Investing in these units is the leading concept behind that kind of touristic real estate as it targets renting the apartment throughout the year instead of letting it unexploited. In this regard, Ayman Samy, CEO of JLL company for construction consultation, says, “It is a leading trend in the new mega cities like the New Administrative Capital (NAC); notwithstanding the experience of both customer and investor is not prevailing.”

However, it is rare in Egypt, as the first appearance of this idea was in El Gouna at the Red Sea. “You would always see either pure residential units, or touristic ones. El Gouna is the only spot in Egypt that has maintained the percentage of 1:1. That is to say each room in its hotels has a serviced apartment counterpart,” El Banna points out.
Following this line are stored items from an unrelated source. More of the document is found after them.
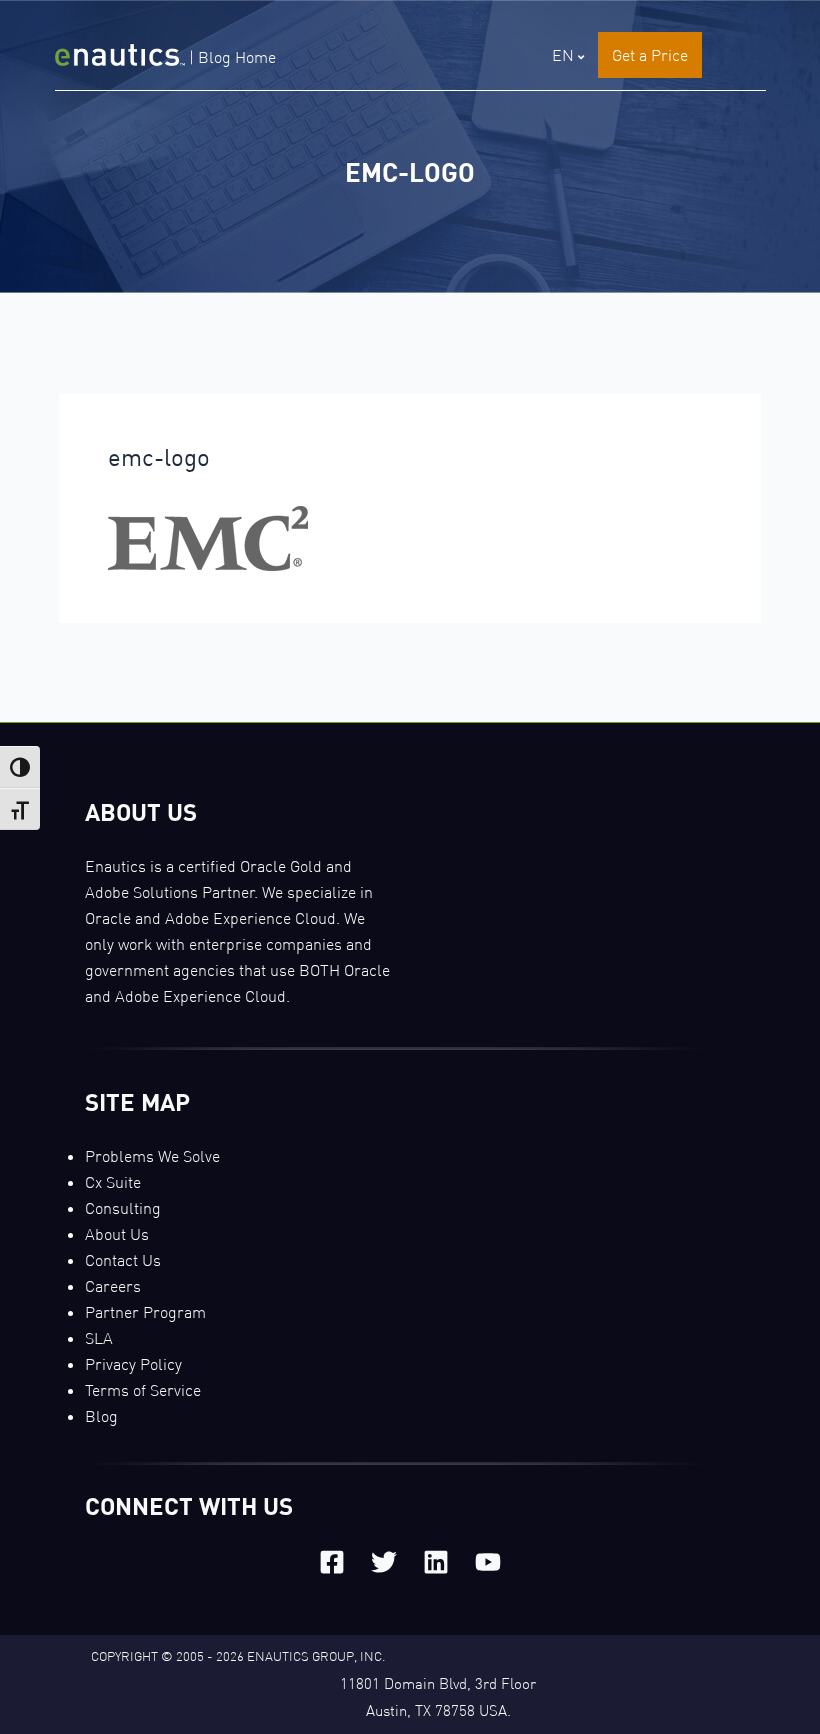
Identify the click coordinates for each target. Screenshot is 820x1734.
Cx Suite (113, 1182)
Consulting (123, 1208)
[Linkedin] (436, 1562)
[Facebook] (332, 1562)
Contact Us (123, 1260)
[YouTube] (488, 1562)
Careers (113, 1286)
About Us (117, 1234)
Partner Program (145, 1312)
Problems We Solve (152, 1156)
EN (563, 55)
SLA (99, 1338)
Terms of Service (143, 1390)
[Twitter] (384, 1562)
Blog (101, 1416)
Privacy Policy (133, 1364)
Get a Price (650, 55)
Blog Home (237, 57)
Investors and developers are calling on the country to maintain and adopt this momentum, which injects job opportunities,   pumps foreign currency into the national income, and proliferates the number of touristic real estate units. “This should be under the country’s custody rather than being a victim to the realtors.”

Real Estate Exportation 

In tandem with mentioning service apartments, comes the notion of “real estate exportation”. This notion correlates with the flows of tourists through Egypt. “The whole process of the unite ownership transfer takes years in Egypt. Meanwhile, it takes only half an hour in Lebanon,” Fekry criticizes.

On the other hand, Samy argued, “In Egypt, the majority of real estate exportation is dealing with apartments only; however worldwide, it is related much more with investing in the locomotive real estate funds.” Those funds undertake the process of purchasing, building, renting the real estate unites with high revenue and have easy going money transfer.

Thus, those funds are to solicit clients to invest money in residential units. “Those funds are such as insurance companies that invest their money in real estate, and I think that NAC is going that way,” Samy clarifies. 

“Exporting real estate in Egypt entails an adequate lifestyle that suits foreigners to feel as if they are at homelands, and this step is what Egypt is currently taking through its new mega cities,” he adds.